Still, Gene Marcial at Forbes believes Lilly is now worth buying. Despite the stock being “toxic in the mind of many Wall Street analysts”, he says, it is one of the “falling stars” that have been “beaten down but whose fundamentals remain attractive”.

Bids and deals: JD Sports in the great outdoors

Sports fashion retailer JD Sports has paid £112m for Go Outdoors, which sells outdoor leisure equipment and clothing. The acquisition makes JD Sports Britain’s largest outdoor equipment retailer, adding to its stable of brands.
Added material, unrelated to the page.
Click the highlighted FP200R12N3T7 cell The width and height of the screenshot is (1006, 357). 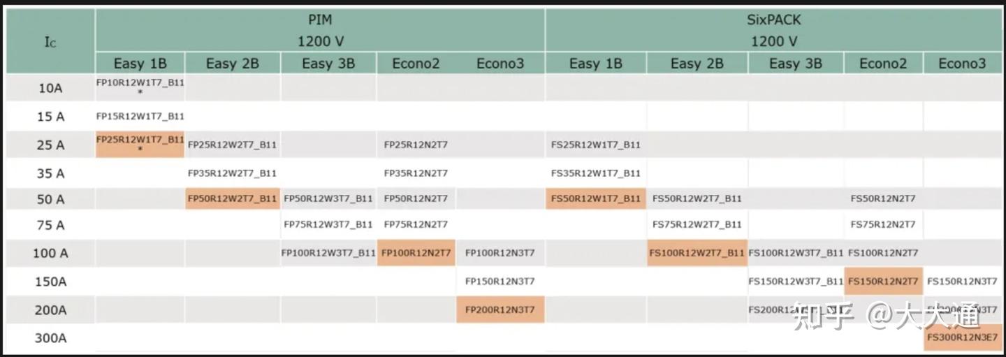coord(500,309)
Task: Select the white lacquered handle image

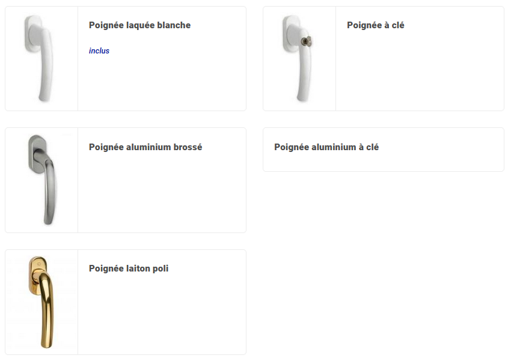Action: (x=38, y=58)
JD Sports has its own Ultimate Outdoors brand, while it also bought Blacks and Millets in 2012, and Scotland’s Tiso in 2013. Go Outdoors was founded in Sheffield in 1998 and now operates 58 shops in the UK, employing some 2,500 people.

Turnover last year reached £202m, with pre-tax profits of £4.9m. It has been looking for a buyer for a while, says Lauren Fedor in the Financial Times, having appointed KPMG in May to “explore a sale”. JD Sports’s CEO said the deal “complements” its “existing significant interest in the outdoor market”.
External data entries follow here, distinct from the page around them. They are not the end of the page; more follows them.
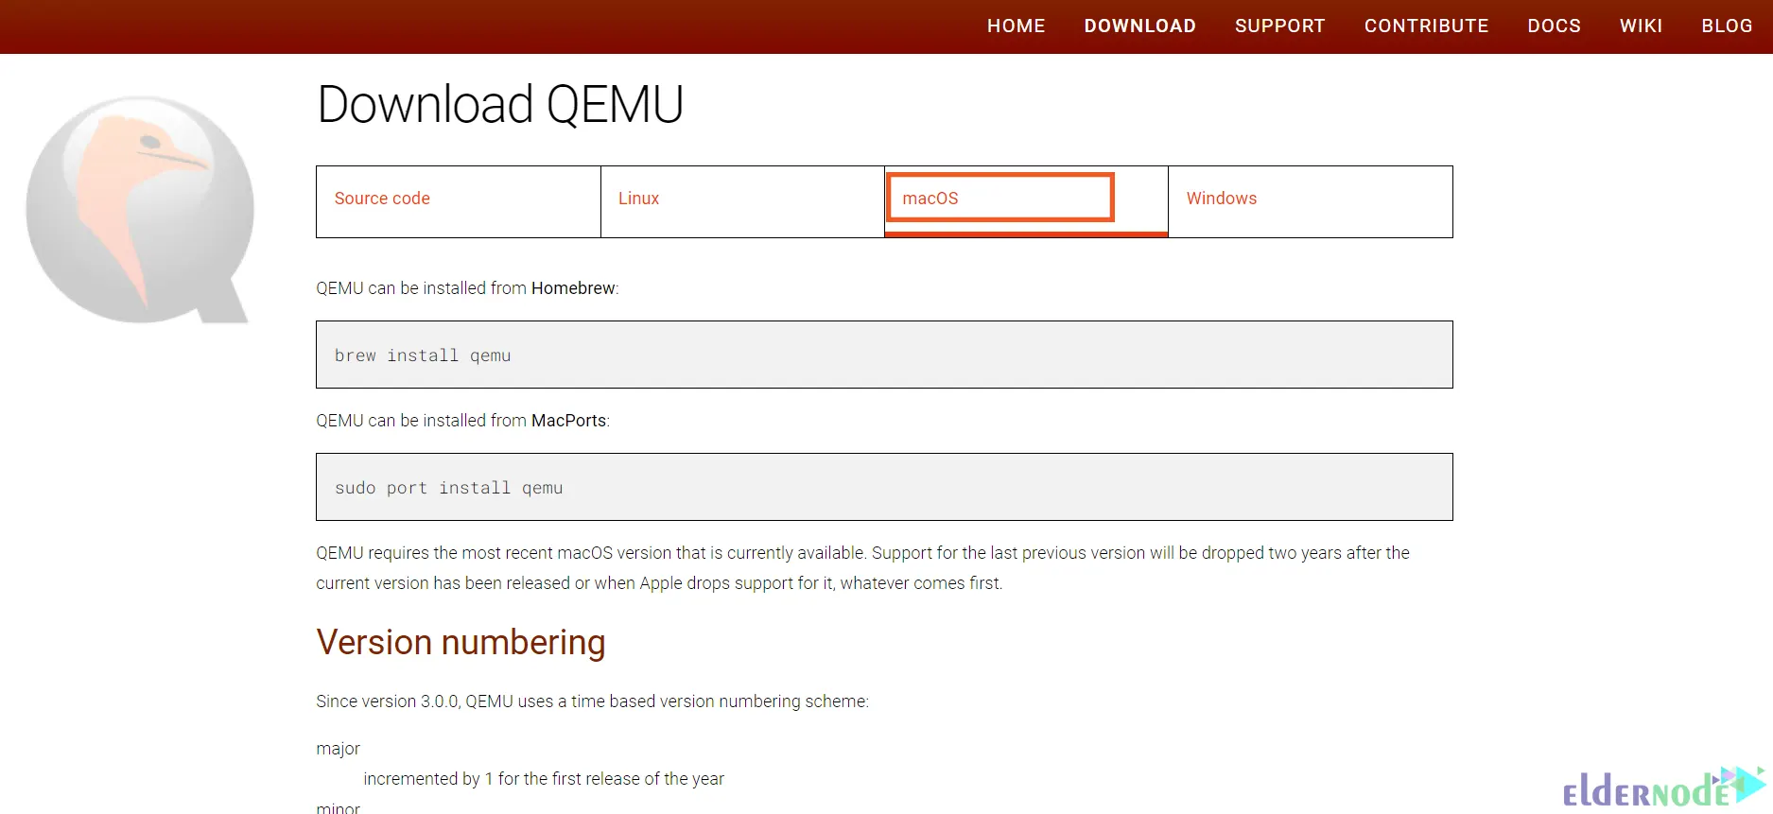The image size is (1773, 814).
Task: Go to the SUPPORT page
Action: (x=1279, y=26)
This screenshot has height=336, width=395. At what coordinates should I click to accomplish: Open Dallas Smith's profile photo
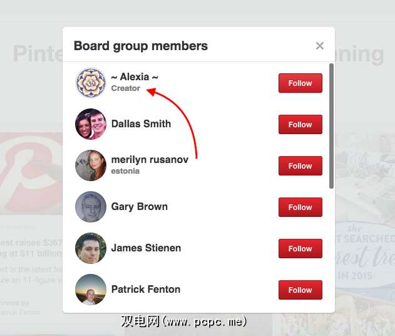click(91, 124)
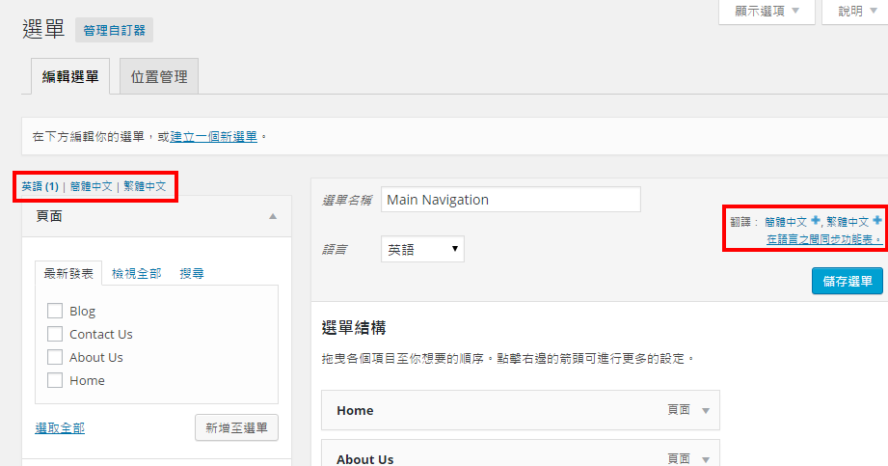
Task: Switch to the 檢視全部 tab
Action: (x=136, y=274)
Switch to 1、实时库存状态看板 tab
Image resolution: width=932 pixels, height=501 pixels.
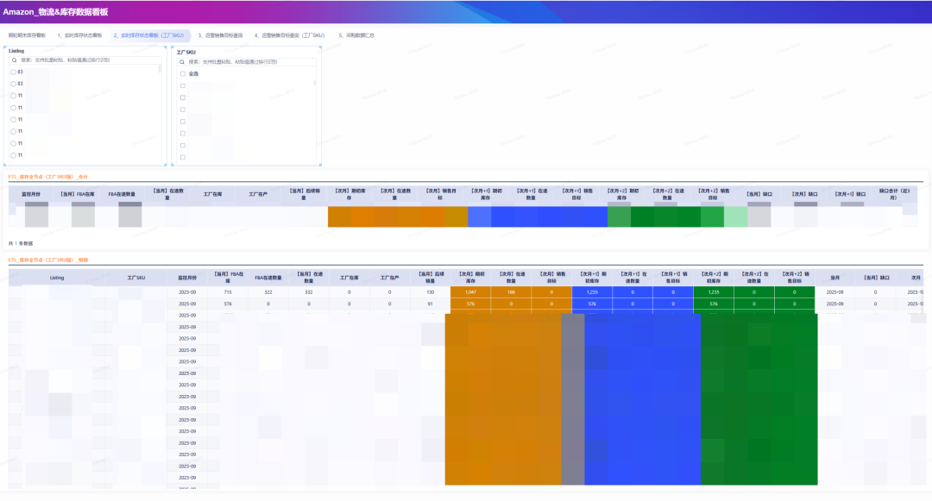79,35
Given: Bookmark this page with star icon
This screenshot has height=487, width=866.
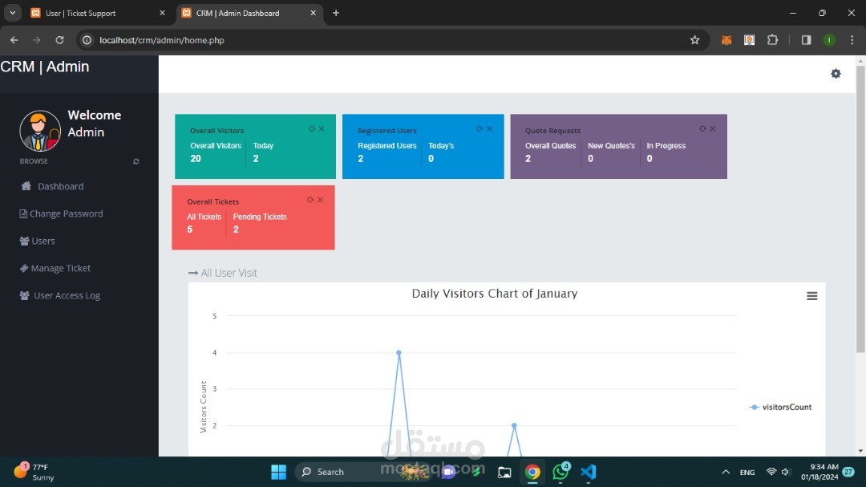Looking at the screenshot, I should click(x=694, y=40).
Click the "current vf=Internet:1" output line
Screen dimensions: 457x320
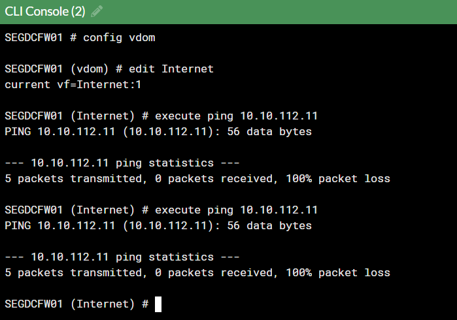pos(73,84)
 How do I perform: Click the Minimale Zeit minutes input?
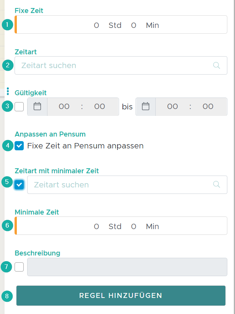(133, 226)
JD Sports’s existing shops are mainly on high streets, whereas Go Outdoors is concentrated in out-of-town retail parks. JD is expanding rapidly abroad, too. It bought Australia’s Next Athleisure, which trades as Glue, which it hopes will provide “the platform to open JD in Australia”. It has also recently bought businesses in Portugal and the Netherlands, says Sadie Whitelocks on Thisismoney.co.uk. JD Sports’s share price has risen by over 50% in the last year, hitting a record high. It recently split its existing shares into five new ordinary shares to improve liquidity.

City diary

• Electrolux, the Swedish white-goods manufacturer, is experiencing “tepid” growth in sales of its dishwashers and tumble dryers, says Richard Milne in the Financial Times. So the company’s new chief executive, Jonas Samuelson, is thinking outside the box. “We have a few fun ideas we are testing,” he says. “How about a laundry Uber, where people share their unused laundry time?”
With washing machines idle for much of their life, you could pimp yours out to wash your neighbours’ smalls. However, there are a few details to iron out before this idea could become a reality, says Samuelson. “What happens if the clothes come out and are ruined?”

• The widely touted war on excessive boardroom pay doesn’t seem to be having much effect. Sir Martin Sorrell, the £70m-a year chief executive of advertising giant WPP, has taken to the pages of the FT to “defend the indefensible”, says Alex Brummer in the Daily Mail, “despite hefty shareholder dissent”. So investors are unlikely to be happy at the news, reported by Alex Ralph in The Times, that Sorrell has been granted “nil-cost options over 656,873 shares as part of a five-year incentive scheme”. At current prices, and “subject to performance targets”, that’s worth “about £11.2m”.

• In the showdown between Iceland the country and Iceland the frozen food chain over the commercial use of the name “Iceland”, the retailer is sending a “high-level delegation” team to Reykjavik this week in “an attempt to thaw relations”, says Rebecca Smithers in The Guardian. The supermarket owns a Europe-wide trademark on the word, which the Icelandic government is seeking to invalidate. The country claims Icelandic firms are “unable to promote themselves across Europe in association with their place of origin”.